Former Seattle Mayor Mike McGinn announced Monday morning that he will once again run to lead the city's executive branch.
A political consultant to McGinn announced his candidacy to press outlets at 8:30 a.m., and McGinn and his family made an official announcement outside his home in Greenwood at 10:30 a.m.
McGinn served as Seattle's mayor from 2010 to 2013, when he lost to current Mayor Ed Murray, with 47 percent of the vote to Murray's 52.
Now it would seem, with a lawsuit alleging Murray coerced a minor into sex and no sign he'll step down, McGinn has found an opening for a rematch.
Asked about Murray's recent scandal, McGinn declined to comment, noting that he would rather be asked about the legacy of his previous term.
"I think I can do a better job than Ed," he said.

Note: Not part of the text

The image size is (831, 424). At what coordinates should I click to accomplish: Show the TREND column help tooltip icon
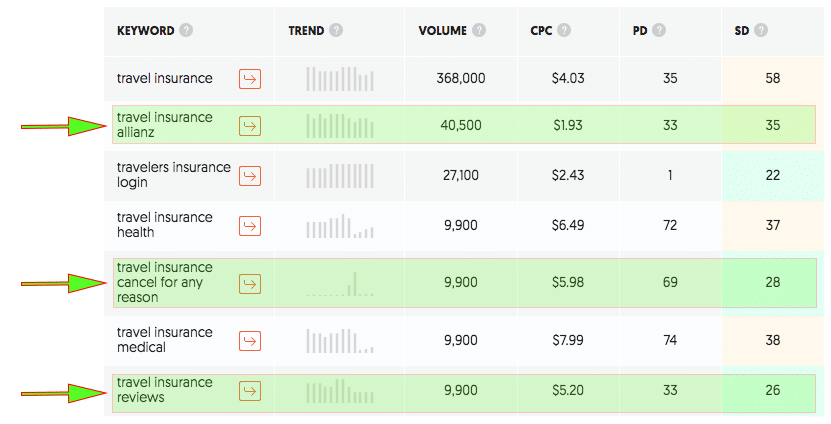(336, 30)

A neighborhood activist and former state chair for the Sierra Club, McGinn used his term as mayor to allocate more money for bike and pedestrian projects, while he simultaneously reduced allocations for roads and other city services. He introduced a number of expanded fee and tax funding measures, such as a 2011 proposition to raise car tab fees by $60 (which lost on election night), and the $115 million Seattle Public Schools Families and Education Levy (which won over voters that same year).
McGinn's positions on transportation funding and personal love of bicycles earned him the nickname "McSchwinn" from conservative critics like Dori Monson.
On policing, he criticized highly public incidents of excessive force, but resisted the 2012 reform plan brought down by the U.S. Justice Department. However, once the federal consent decree was in place, he used an executive order to create the city's Community Police Commission, which the City Council may soon make permanent. He also set aside funding to hire a limited number of new officers, but argued that the number wasn't the important figure.
"I think we keep measuring in terms of officers," he said Monday. "But I think the real answer is [whether] you have officers in the place they are needed."
He also told reporters he supported increased density in the city, and used his own neighborhood as an example.
"I see a big single-family home going up around here, and I think to myself, we could house three families on that space," McGinn said.